NANETS2025 18th Annual Multidisciplinary NET Medical Symposium NANETS 2025 Other Section (13 abstracts)
1Department of Otorhinolaryngology, Head and Neck Surgery - University of Pennsylvania, Philadelphia, PA; 2Renal, Electrolyte, and Hypertension Division, Department of Medicine, University of Pennsylvania, Philadelphia, PA
Background: Tympanic paragangliomas (TPGLs) are rare and mostly slow growing head and neck tumors of the lateral skull base. TPGLs are neuroendocrine tumors arising from neural crest-derived cell clusters. Recurrence rates in the literature have been reported at 0 to 15%, depending on cohort size and mean follow up time.
Methods: Single-institution chart review of tertiary care hospital from 2009-2025.
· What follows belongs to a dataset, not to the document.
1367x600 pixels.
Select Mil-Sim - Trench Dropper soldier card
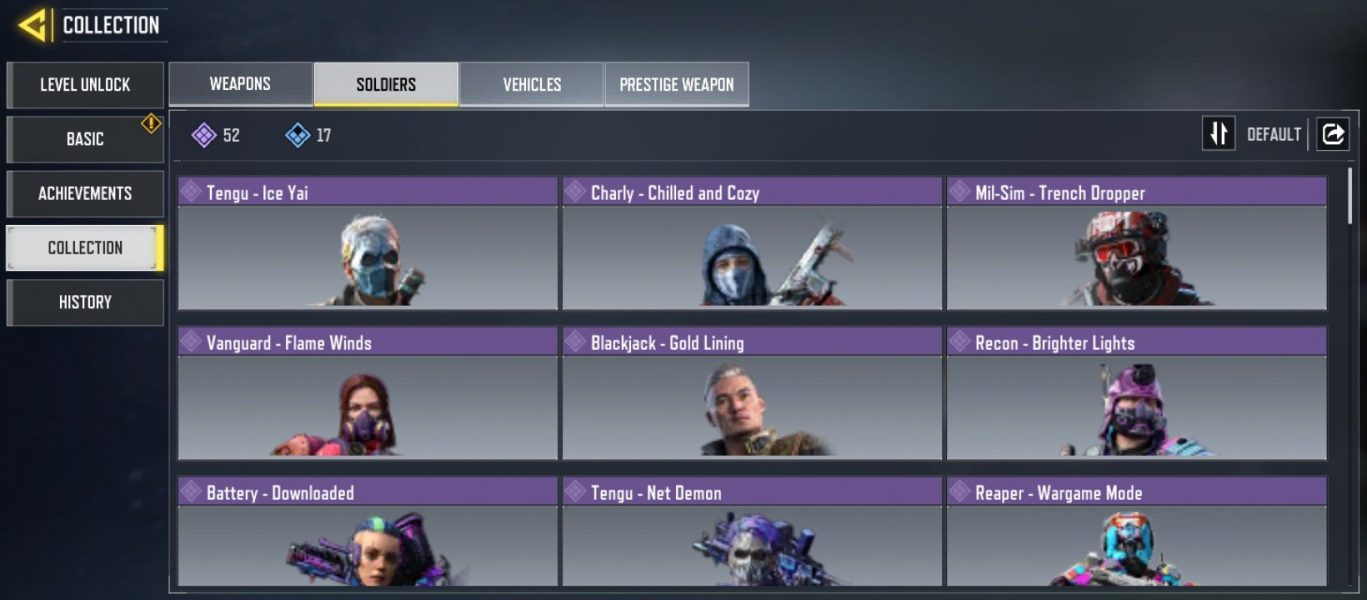coord(1137,243)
Results: Among the cohort of 43 patients diagnosed with TPGLs from 2009 to 2025, all patients had a unilateral TPGL, 40 (91%) were women and 8 had recurrent TPGLs (18%). The primary TPGLs were diagnosed from 1994 to 2019, and the recurrent TPGLs were diagnosed between 2010 and 2024. The mean age at the primary TPGL diagnosis was 51.5 years (range 18 to 76 years). The mean age at the recurrence was 62.5 years (range 19 to 83 years). The mean interval of recurrence was 11 years (range 1-20 years). Among this cohort, one patient with recurrent TPGL had an additional pheochromocytoma diagnosed at the same time as the TPGL, and one patient without recurrent TPGL had multiple additional HNPGLs including a facial nerve, bilateral carotid and bilateral vagal PGLs. All patients underwent surgery for their primary TPGLs. For recurrent TPGLs, six patients (75%) had surgical resection while two patients opted for observation. Among the six patients who underwent surgical resection, three required tympanoplasty due to adherent tumor, two required an extensive skull base approach due to expansile tumor growth requiring an infratemporal fossa approach with a fat graft, and one underwent a radical mastoidectomy with closure of the external auditory canal due to extensive recurrent tumor and cholesteatoma. Among the eight patients with recurrent TPGLs, four had genetic testing and one had SDHD mutation. Two recurrent TPGLs were considered biochemically active with either elevated metanephrines or catecholamines. Surgery remained the definitive treatment for both primary and recurrent TPGLs.
Conclusions: The current practice at our institution has evolved to have all patients with TPGLs go for genetic and biochemical evaluation. We also have weekly multidisciplinary meetings to discuss the management. Given the high rate (18%) and long interval (mean 11 years) of recurrence, we believe that TPGLs require long-term follow-up.